Avec les fortes chaleurs, je prends cher. Mes jambes sont gonflées. Les bleus commencent à recouvrir ma peau. J’ai mal.
Cette simple phrase devrait suffire, mais non. Parce que c’est quoi, la douleur, quand on a mal tous les jours ? Ça veut dire quoi, avoir mal « plus que d’habitude » ? C’est quoi, au fond ? Juste de la rétention d’eau, après tout. Une rétention d’eau si violente qu’elle laisse des traces. Qu’elle déforme la peau. Qu’elle fait mal. Qu’elle m’empêche de plier les chevilles correctement, et bientôt les genoux. J’ai la peau tellement tendue que je me demande quand elle va lâcher. Quand elle va se fendre. Se déchirer. Rompre.
Et il y a toujours cette envie. La même depuis des années. Celle de prendre de quoi m’ouvrir les jambes, juste pour me libérer de cette oppression, soulager tout ça, faire sortir la pression. Sauf que ça ne changerait rien. Pire : ça aggraverait tout. Ça ne servirait à rien. Les compressions ne servent à rien. Les massages ne servent à rien. Les contentions non plus. J’ai l’impression de gaspiller mon temps, mon argent, mon énergie, pour aucun résultat. Aucun soulagement. Et ce soir, je n’en peux plus. Je n’en peux plus de ne pas pouvoir me regarder dans un miroir. Je ne sais même pas si je pleure de honte ou de douleur. Les deux, probablement.
Comme toujours, la maladie finit par me rattraper. Elle me sort de mon déni. Elle me renvoie à la réalité. Elle me rappelle qui je suis, ce que je porte, ce que je subis. Elle me rappelle que j’ai mal, et que je n’ai encore rien vu. Que j’aurai mal toute ma vie, jusqu’à mon dernier souffle. Que vieillir sera un enfer. Que chaque étape de ma vie ne sera qu’une marche de plus dans une descente qui n’en finit pas.
Et pendant ce temps, le corps médical me regarde errer. Essayer des choses. Payer. Espérer. Recommencer. Sans résultat. Ils font quoi, exactement ? Ils se délectent de la situation ? Ils prennent leur pied à me voir galérer ? À me regarder m’épuiser, puis me rabâcher que je ne sais pas ce que je dis quand j’affirme que je préférerais être amputée des deux jambes plutôt que de continuer comme ça ? Là, au moins, je n’aurais plus mal. Enfin si, sûrement. Mais autrement. Je n’aurais plus ce corps-là à traîner. Plus ce problème pour m’habiller. Pour marcher. Peut-être même pour courir, après tout. Les prothèses font des miracles aujourd’hui, paraît-il.

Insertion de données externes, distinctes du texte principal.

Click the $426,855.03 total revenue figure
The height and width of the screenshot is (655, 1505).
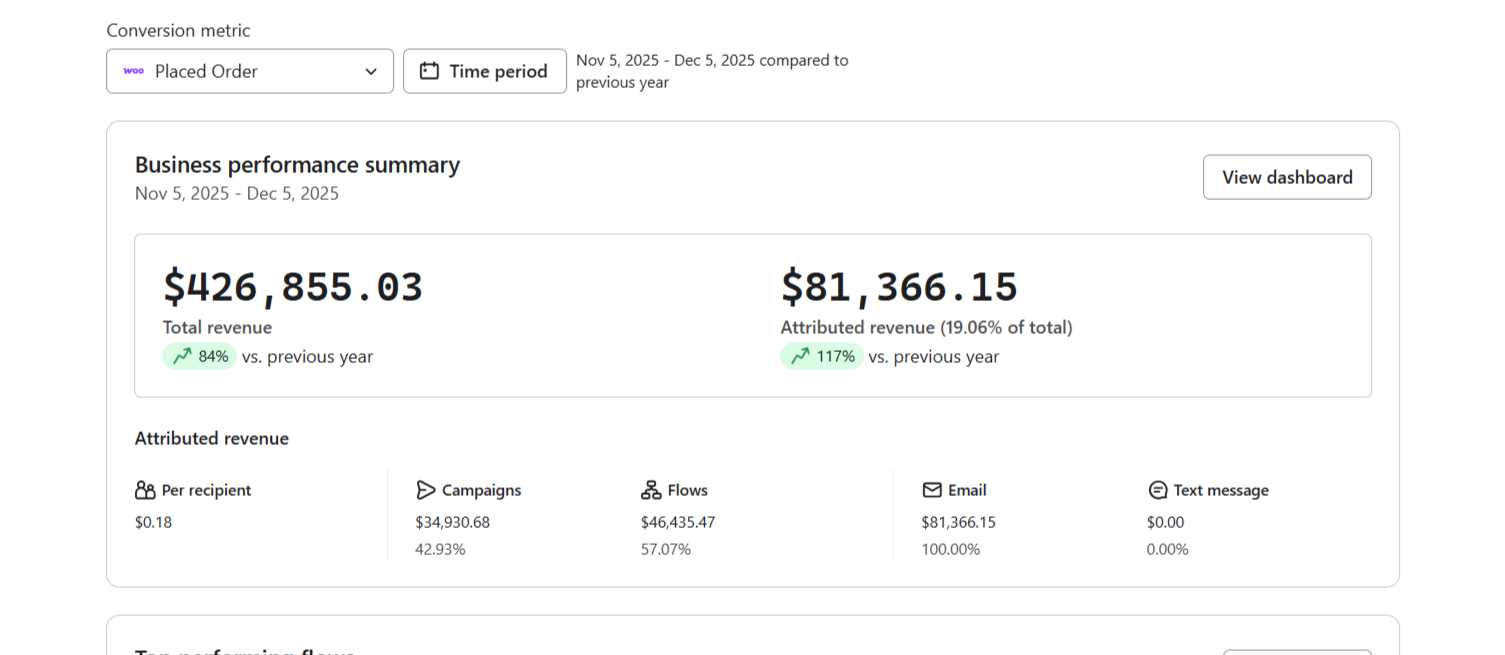click(x=293, y=287)
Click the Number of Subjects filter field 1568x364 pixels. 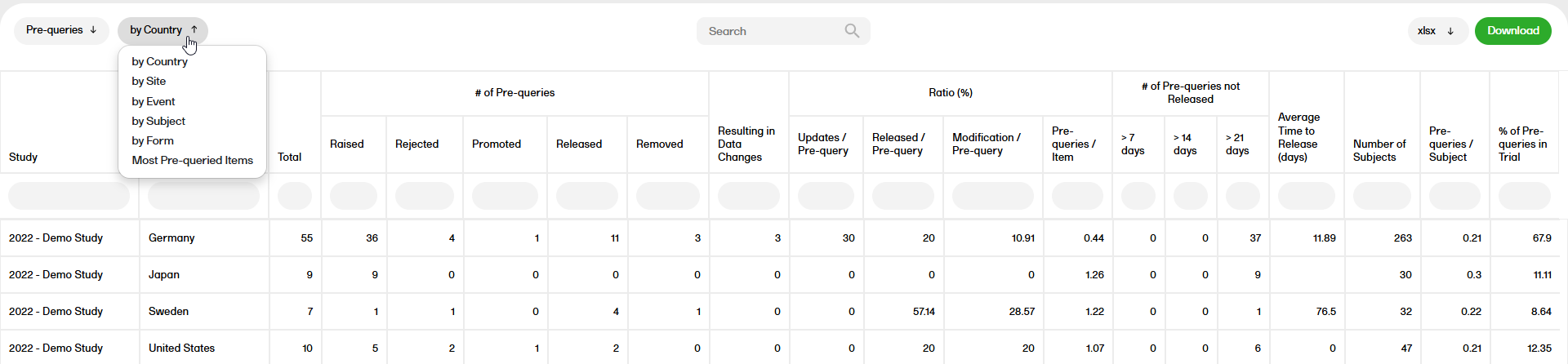tap(1381, 196)
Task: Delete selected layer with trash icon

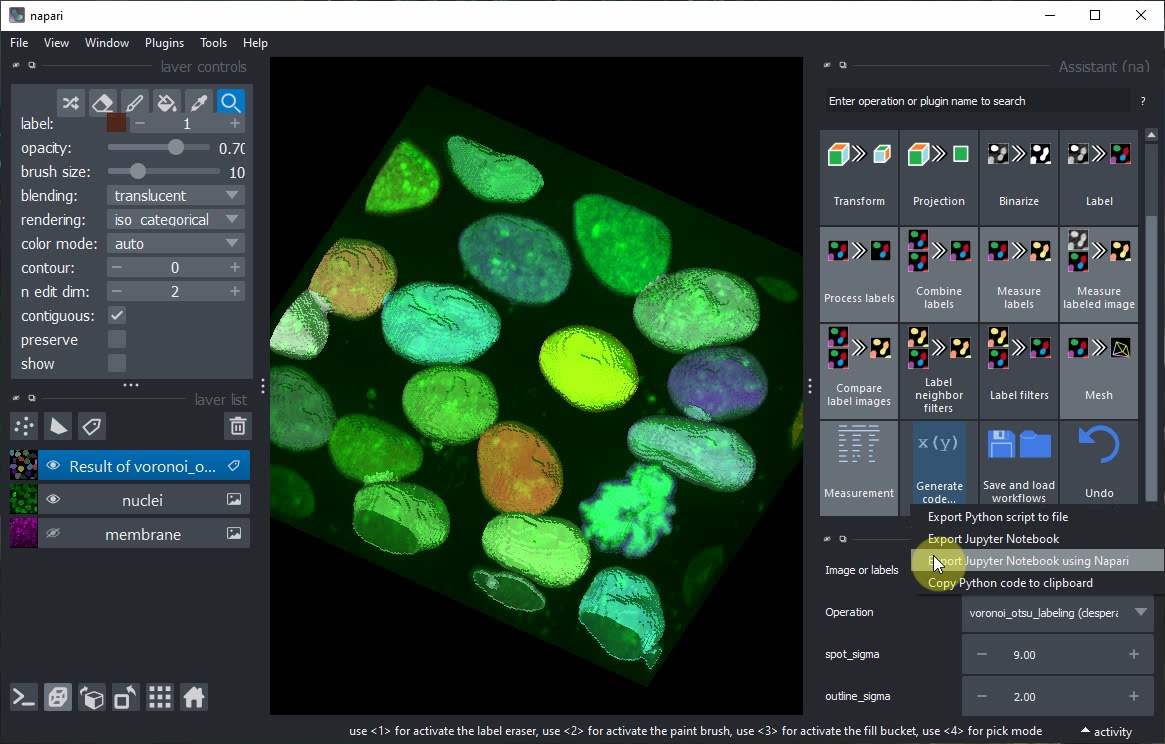Action: (237, 427)
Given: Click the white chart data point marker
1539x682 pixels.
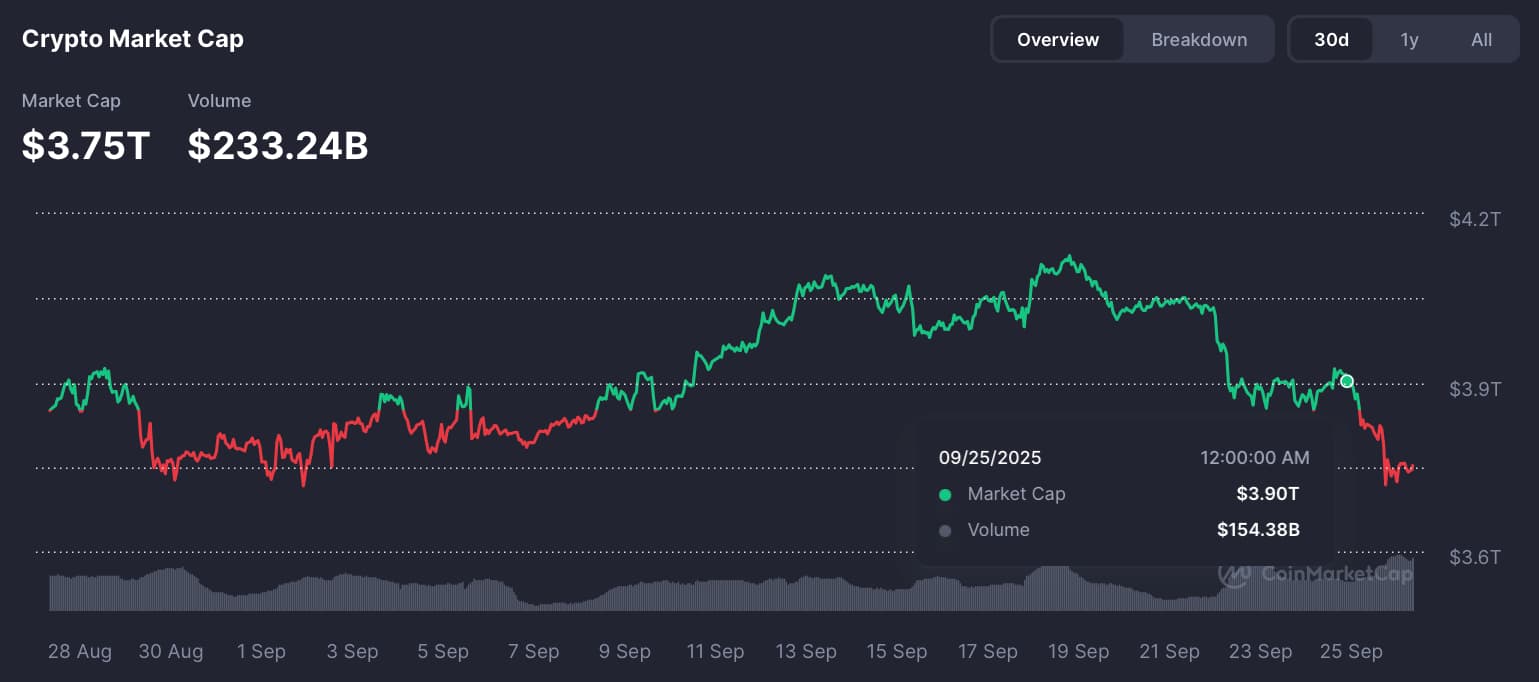Looking at the screenshot, I should coord(1347,381).
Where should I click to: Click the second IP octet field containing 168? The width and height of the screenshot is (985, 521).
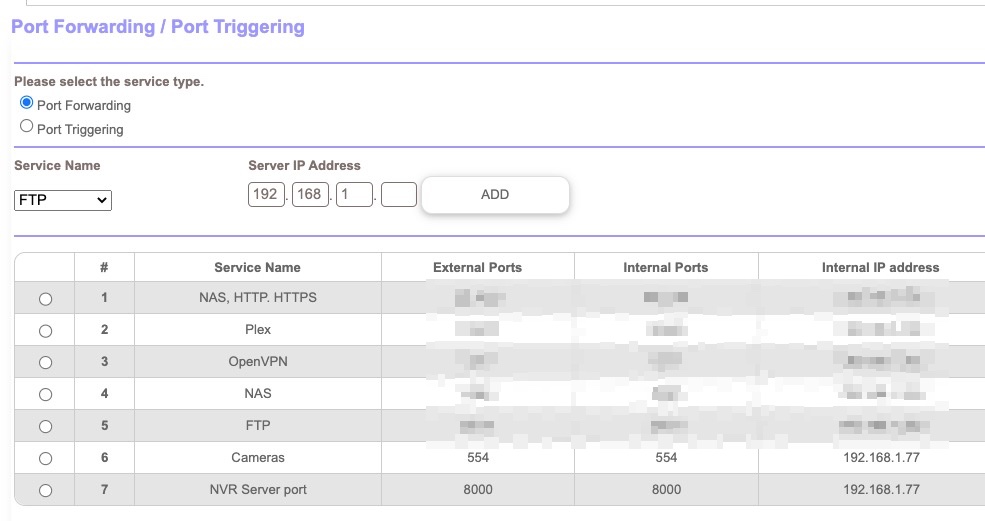point(310,194)
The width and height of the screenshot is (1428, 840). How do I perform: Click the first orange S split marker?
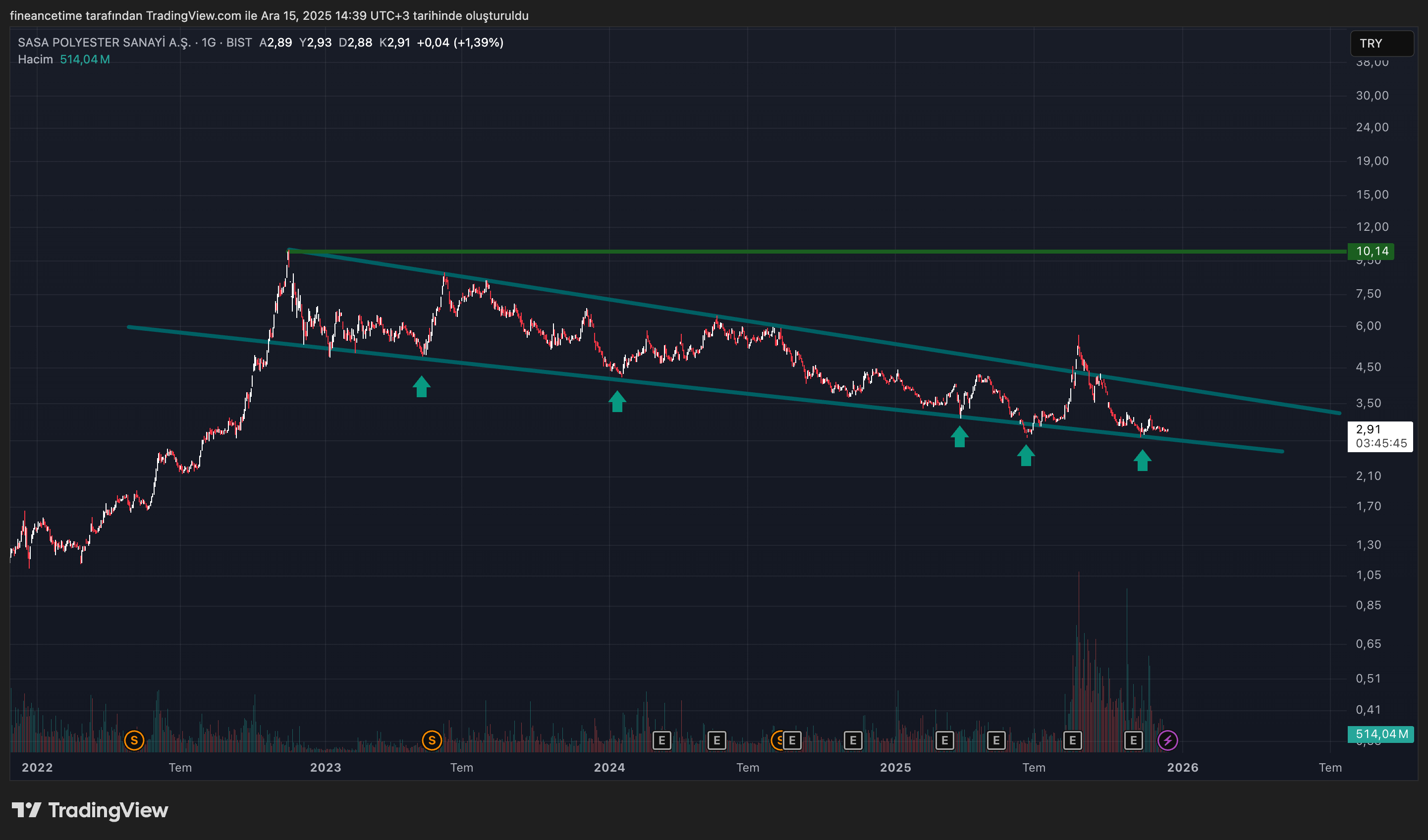click(x=134, y=740)
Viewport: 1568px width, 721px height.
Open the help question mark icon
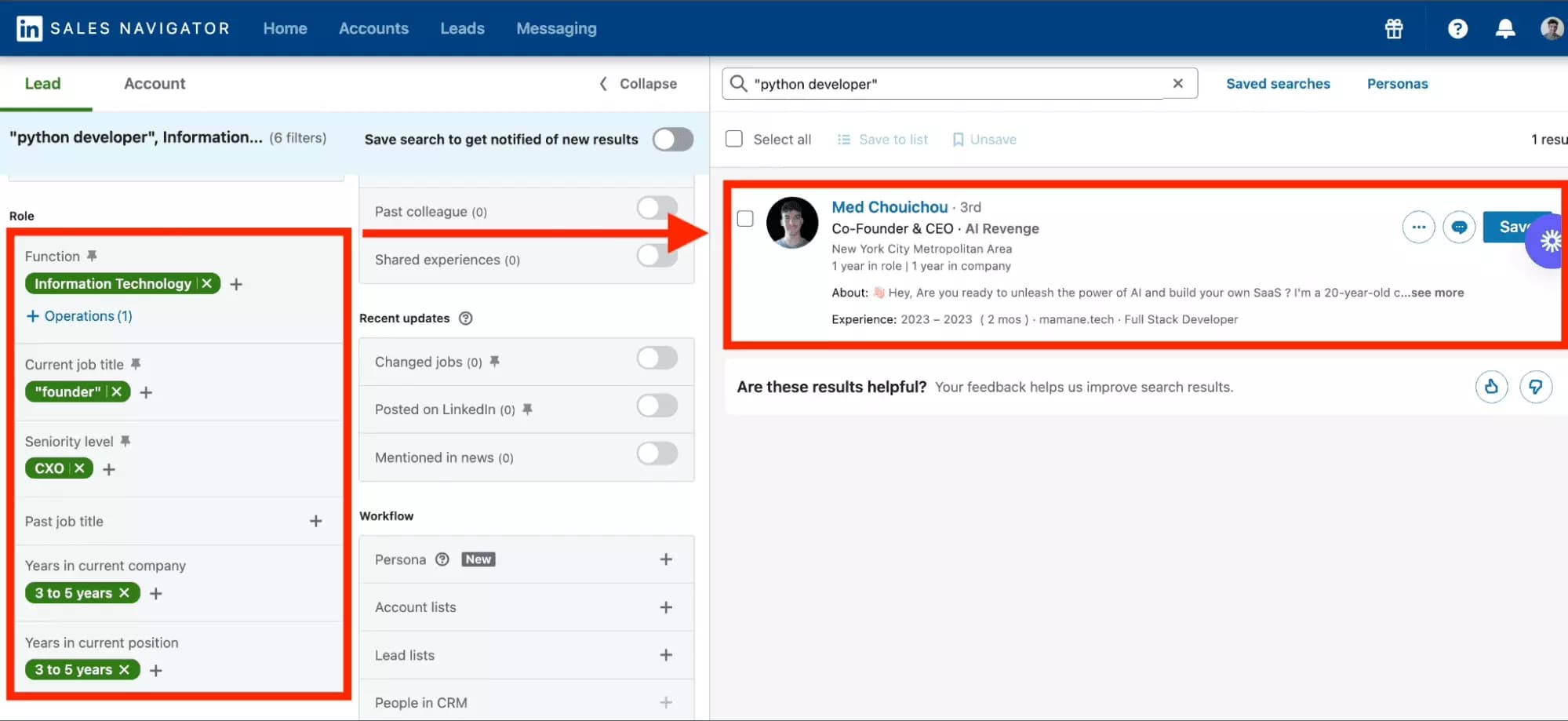point(1457,28)
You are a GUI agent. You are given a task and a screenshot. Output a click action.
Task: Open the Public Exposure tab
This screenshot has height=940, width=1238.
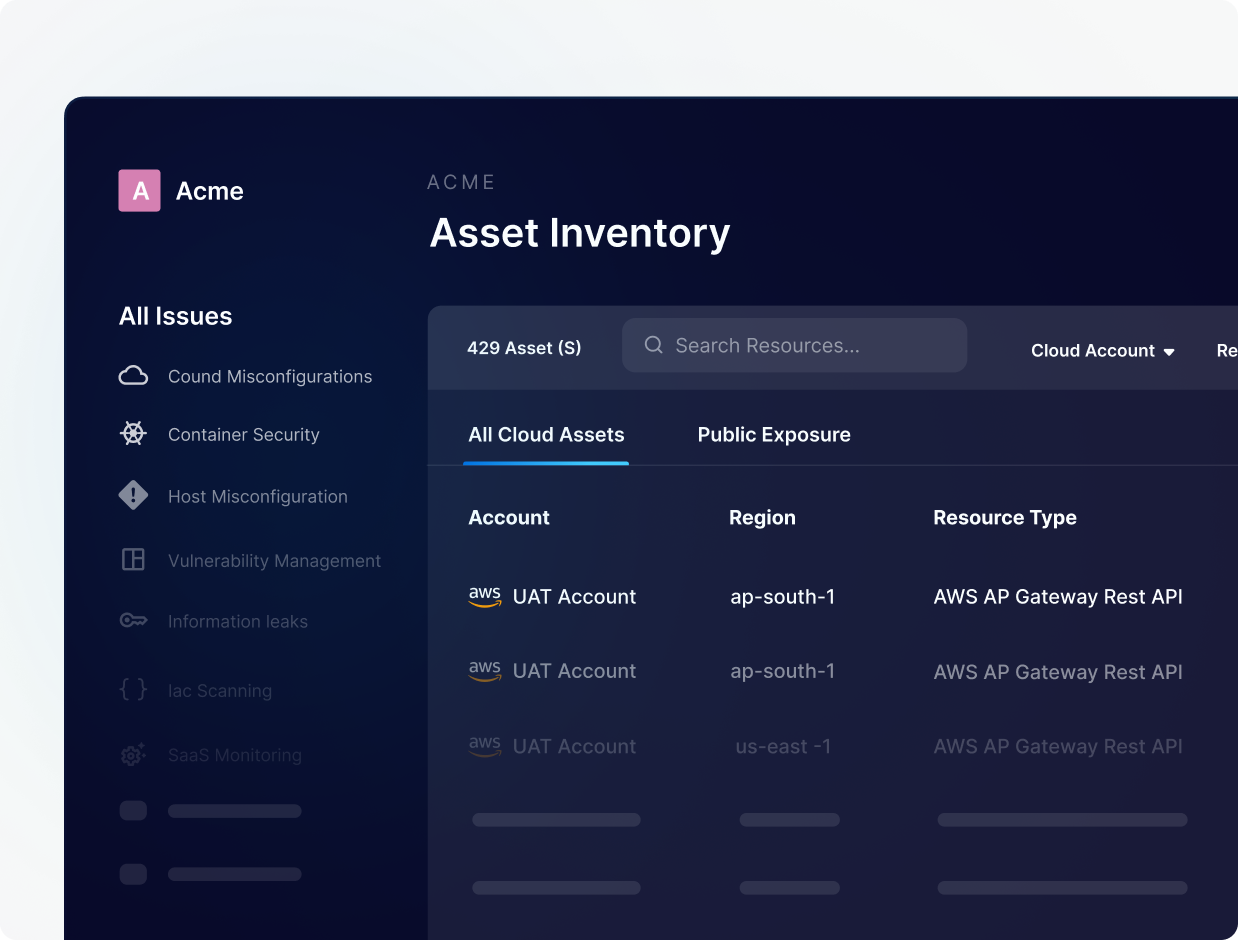point(773,435)
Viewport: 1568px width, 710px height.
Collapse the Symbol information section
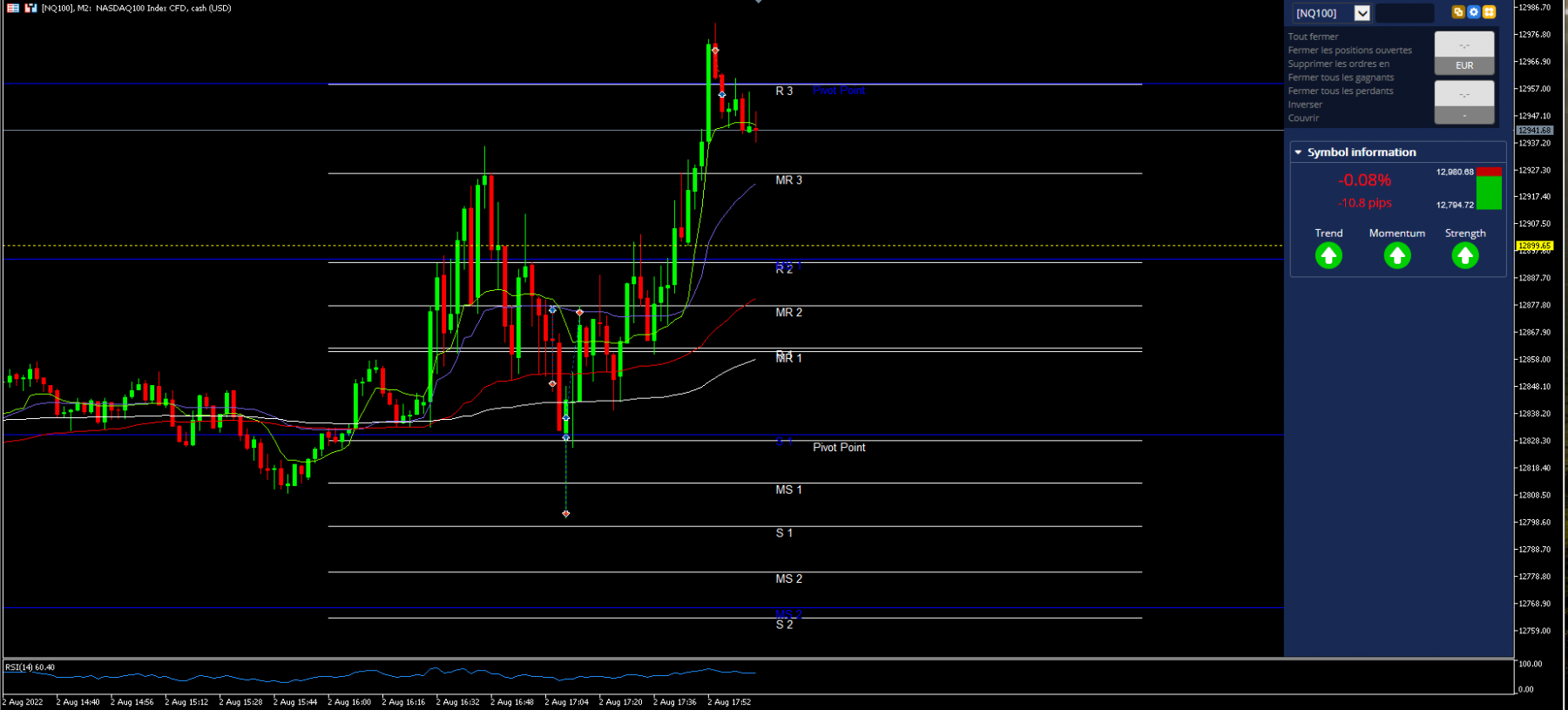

Et j’entends déjà ma collègue râler si je ne viens pas bosser demain. « Ignore-la, fais pas attention à elle », me dira-t-on. Comme si c’était si simple. Comme si ma colère n’avait pas envie de lui faire mal, juste assez pour qu’elle comprenne. Juste assez pour qu’elle ait, ne serait-ce qu’une minute, un aperçu de ce que je porte tous les jours.
J’ai envie d’appeler Nico. De lui dire que ça ne va pas. Mais j’ai honte. Je n’ai pas envie qu’il me voie comme ça. Je n’ai pas envie qu’il s’inquiète. Je n’ai pas envie que vous vous inquiétiez non plus. C’est juste un défouloir, tout ça. Ma soirée va se résumer à papoter sur Discord ou à regarder un film au lit. La honte, la colère et la douleur me tiendront compagnie encore quelques jours. Puis le déni reviendra peut-être de lui-même.
C’est cyclique, chez moi. Ça revient toujours.